I generally post to Instagram 3-4 times a week and just knowing I'm not going to be over the weekends really helps.  Taking two days off every week keeps me from getting too sucked into the app and feeling like I constantly need to share what we are doing.  I never get in too set of a habit around my time there because I never have a streak of days checking it!  It is the best mental break.  I also don't check Facebook or Twitter on my computer but since I try not to turn on my computer either over the weekends (besides working on specific projects during Sam's naps, like finishing up photobooks or planning a vacation), those aren't too hard to avoid.  

This is also made easier when we are at the lake in the summers, where we usually have bad reception.  For a long time we were sharing 3 gigs of data between myself, Matt, my sister, and her husband.  We were almost always short on data and so that meant very little phone time at the lake since we don't have wi-fi there (I wish we could get Netflix but otherwise I am perfectly fine with no wi-fi at the lake!).  It just felt like taking something off my plate to mostly be off my phone while at the lake.  Even if I wasn't going to spend that much time anyways, knowing I couldn't without risking overage fees really made the decision easier to put the phone down.  And then once I started this no weekend thing, being in the habit of being off my phone on lake weekends really helped.

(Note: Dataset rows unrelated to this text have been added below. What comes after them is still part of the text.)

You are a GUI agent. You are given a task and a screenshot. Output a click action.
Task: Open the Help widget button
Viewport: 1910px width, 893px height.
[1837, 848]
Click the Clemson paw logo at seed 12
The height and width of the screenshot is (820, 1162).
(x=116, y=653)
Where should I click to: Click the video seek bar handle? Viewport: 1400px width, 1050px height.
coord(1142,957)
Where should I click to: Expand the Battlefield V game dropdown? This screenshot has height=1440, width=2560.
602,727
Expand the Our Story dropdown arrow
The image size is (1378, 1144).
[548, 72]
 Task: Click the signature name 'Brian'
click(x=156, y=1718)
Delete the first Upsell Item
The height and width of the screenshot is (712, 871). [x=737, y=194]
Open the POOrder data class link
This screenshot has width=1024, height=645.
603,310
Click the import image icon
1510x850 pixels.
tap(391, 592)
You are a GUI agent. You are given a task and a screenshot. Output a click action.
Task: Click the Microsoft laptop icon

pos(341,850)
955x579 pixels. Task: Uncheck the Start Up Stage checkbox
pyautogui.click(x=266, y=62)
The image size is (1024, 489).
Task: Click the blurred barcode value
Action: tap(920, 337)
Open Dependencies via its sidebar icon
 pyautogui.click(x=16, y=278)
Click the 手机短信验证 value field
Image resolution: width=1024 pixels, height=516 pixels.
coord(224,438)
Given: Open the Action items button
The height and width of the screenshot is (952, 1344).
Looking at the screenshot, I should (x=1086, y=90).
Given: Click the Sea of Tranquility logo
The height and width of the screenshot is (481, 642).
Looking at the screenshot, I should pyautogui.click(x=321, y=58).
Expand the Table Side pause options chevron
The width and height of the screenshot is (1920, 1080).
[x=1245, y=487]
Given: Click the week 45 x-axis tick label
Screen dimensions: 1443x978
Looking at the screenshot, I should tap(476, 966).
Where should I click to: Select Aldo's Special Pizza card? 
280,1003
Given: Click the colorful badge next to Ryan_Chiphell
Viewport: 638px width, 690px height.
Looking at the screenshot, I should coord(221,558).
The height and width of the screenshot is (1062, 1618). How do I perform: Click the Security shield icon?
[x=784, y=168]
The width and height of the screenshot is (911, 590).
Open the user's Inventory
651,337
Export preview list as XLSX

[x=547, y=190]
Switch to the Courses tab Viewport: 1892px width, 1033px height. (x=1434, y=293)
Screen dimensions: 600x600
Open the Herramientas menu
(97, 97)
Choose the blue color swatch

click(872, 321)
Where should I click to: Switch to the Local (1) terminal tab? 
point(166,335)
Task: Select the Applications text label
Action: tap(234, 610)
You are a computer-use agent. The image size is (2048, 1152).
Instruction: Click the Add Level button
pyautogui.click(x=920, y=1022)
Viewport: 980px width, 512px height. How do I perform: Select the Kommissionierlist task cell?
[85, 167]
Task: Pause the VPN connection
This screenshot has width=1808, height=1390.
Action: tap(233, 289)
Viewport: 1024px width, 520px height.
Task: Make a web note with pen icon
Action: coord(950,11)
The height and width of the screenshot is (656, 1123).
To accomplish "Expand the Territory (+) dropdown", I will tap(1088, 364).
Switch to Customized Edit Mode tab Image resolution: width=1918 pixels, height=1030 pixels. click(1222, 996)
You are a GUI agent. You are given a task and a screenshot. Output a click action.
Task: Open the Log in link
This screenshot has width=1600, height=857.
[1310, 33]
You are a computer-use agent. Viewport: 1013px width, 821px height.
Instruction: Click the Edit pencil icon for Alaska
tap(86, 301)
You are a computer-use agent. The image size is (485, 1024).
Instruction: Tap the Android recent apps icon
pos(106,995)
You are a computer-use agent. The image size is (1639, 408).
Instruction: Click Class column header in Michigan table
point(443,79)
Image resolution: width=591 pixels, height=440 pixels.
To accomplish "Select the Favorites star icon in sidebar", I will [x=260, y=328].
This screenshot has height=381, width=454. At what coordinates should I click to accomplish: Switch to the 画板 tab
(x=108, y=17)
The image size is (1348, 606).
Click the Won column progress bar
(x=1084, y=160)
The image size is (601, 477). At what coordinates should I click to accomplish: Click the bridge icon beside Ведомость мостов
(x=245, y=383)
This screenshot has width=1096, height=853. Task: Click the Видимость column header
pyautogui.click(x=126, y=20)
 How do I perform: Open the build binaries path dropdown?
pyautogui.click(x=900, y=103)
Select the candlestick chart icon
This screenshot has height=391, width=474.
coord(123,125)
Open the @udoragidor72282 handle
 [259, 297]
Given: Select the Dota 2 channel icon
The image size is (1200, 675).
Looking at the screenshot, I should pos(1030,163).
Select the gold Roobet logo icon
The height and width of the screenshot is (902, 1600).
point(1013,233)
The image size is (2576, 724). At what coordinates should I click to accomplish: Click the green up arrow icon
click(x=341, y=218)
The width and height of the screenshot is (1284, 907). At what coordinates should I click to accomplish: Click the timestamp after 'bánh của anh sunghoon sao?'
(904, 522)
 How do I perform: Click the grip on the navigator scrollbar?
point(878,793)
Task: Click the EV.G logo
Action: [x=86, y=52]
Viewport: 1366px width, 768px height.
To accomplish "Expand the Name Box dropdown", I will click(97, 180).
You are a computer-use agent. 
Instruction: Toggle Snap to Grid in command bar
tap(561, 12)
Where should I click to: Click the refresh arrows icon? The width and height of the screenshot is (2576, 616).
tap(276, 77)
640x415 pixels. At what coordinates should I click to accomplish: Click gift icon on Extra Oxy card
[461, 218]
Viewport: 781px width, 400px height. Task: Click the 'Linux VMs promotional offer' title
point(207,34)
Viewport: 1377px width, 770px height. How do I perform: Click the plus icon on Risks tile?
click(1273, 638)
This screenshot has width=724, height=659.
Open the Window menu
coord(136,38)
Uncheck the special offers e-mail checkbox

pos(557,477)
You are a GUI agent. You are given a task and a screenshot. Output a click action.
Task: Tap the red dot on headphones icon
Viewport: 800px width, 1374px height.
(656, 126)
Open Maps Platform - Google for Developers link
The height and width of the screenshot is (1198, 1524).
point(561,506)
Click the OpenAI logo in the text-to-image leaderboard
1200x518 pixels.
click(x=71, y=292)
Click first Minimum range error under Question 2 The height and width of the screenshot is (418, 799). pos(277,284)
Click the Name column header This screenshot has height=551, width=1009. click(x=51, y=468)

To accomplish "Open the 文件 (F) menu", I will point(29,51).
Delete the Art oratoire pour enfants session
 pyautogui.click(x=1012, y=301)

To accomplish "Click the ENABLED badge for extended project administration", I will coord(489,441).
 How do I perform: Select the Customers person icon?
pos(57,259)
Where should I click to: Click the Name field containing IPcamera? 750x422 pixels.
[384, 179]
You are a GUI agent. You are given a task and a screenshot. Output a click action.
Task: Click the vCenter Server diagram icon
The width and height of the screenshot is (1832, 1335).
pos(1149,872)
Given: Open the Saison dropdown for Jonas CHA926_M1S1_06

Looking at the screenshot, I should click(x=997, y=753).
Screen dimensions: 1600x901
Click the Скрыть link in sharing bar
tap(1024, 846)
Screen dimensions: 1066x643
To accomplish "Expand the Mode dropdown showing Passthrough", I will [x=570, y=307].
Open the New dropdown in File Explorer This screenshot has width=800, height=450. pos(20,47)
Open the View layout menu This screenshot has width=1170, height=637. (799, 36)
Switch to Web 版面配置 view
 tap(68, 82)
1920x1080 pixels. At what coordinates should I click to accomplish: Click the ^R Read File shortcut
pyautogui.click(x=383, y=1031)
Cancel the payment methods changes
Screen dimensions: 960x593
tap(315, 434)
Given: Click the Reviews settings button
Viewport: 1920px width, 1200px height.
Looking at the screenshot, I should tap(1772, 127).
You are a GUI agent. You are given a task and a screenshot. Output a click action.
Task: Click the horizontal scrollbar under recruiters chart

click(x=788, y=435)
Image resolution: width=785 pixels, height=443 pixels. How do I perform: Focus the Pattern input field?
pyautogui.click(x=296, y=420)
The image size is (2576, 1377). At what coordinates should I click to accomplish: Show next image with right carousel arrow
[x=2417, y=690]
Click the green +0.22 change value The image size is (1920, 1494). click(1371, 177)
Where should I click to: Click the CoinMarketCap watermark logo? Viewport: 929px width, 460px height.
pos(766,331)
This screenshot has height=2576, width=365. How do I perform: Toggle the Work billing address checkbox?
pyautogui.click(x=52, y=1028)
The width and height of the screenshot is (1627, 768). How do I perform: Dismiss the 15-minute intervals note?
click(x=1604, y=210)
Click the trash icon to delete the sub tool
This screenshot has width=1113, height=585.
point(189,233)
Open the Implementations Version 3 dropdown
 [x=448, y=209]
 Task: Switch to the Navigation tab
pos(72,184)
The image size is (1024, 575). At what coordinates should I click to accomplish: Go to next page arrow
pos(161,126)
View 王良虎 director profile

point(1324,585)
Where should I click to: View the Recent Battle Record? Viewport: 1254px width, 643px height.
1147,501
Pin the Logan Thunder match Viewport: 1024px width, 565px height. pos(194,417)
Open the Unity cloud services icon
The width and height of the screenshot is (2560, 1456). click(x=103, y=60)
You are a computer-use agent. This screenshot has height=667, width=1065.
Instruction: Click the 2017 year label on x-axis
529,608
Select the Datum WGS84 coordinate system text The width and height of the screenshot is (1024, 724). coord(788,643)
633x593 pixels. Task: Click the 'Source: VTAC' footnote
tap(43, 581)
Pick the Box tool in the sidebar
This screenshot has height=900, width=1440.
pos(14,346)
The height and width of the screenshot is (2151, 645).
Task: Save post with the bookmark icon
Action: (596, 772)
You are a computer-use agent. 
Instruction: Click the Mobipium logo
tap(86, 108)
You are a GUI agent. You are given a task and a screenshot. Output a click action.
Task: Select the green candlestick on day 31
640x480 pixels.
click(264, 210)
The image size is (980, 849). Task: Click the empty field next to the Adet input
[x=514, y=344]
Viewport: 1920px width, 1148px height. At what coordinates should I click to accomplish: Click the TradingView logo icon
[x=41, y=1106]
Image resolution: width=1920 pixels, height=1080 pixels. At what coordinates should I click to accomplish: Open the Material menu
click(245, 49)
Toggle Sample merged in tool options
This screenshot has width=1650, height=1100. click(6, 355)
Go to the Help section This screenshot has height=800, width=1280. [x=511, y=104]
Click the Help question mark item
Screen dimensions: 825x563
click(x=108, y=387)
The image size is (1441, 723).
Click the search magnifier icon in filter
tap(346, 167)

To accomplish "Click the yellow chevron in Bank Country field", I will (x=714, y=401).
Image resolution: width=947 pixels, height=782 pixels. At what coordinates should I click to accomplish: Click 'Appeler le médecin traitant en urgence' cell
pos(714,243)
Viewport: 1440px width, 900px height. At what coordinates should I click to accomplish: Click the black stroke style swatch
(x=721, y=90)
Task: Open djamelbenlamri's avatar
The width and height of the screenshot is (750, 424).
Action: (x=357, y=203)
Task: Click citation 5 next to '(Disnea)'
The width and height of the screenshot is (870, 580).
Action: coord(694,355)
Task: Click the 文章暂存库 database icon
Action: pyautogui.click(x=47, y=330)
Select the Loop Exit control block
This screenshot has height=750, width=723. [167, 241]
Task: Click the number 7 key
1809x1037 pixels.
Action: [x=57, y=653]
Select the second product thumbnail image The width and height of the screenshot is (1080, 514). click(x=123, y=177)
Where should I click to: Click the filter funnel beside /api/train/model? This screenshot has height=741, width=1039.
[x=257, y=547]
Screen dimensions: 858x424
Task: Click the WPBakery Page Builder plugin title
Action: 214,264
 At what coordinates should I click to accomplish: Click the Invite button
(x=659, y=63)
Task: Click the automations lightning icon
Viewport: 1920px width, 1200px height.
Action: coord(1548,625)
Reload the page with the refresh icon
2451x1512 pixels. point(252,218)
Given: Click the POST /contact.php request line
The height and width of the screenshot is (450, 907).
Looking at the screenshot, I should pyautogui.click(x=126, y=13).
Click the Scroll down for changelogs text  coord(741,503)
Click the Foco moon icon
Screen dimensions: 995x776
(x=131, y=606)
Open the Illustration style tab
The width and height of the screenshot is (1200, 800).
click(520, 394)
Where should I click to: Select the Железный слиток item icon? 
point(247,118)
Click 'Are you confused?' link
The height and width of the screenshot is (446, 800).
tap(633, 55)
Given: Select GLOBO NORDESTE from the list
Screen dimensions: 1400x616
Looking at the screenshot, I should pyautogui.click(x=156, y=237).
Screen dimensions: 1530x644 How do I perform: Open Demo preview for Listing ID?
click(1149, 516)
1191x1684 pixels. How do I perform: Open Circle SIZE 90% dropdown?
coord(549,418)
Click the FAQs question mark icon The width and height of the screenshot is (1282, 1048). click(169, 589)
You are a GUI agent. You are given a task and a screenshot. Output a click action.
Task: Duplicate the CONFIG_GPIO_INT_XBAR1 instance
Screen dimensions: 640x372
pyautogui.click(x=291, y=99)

Besides my two days off every week, I also generally stay off social media when we are on family vacations - both our lake vacation and our regular vacation.  Those are important family times and I love getting a lot of reading done or watching some House Hunters (which we mostly only watch on vacations and sometimes it's the only thing we watch besides movies brought from home) with Matt.  It's really freeing to not feel tied down to my phone, even though I know I'm the one doing the tying down the rest of the time.  Just knowing I'm not giving myself the option of checking social media helps me stay more relaxed and more involved with the important people right in front of me.

We don't go completely screen free on the weekends.  We often do family movie nights on Fridays, except that lately Luke has been requesting some classic Lego Star Wars video game playing with Matt and I instead of a movie (Matt and I played that game SO MUCH the first fall we were married.)  Matt and I aim to watch a movie together on Saturday nights and catch up on a tv show (lately it's Brooklyn Nine-Nine) on Sunday nights.  I have my computer on for the aforementioned projects on Saturday naptimes and Luke cashes in the screen time he's earned for solo video games during Sam's naps on both days.  Plus, I don't think I ever go a whole day without texting anyone, except maybe on vacation, so we're definitely not locking our phones away on the weekends. 

It's has given me back time, it's given me back mental space (my most valued space!), it keeps me more focused on the people right in front of me.  Taking a weekly break has proven to be a good balance for me between being on social media and not being consumed by it.  I'm very glad I worked the break into my weekly habit!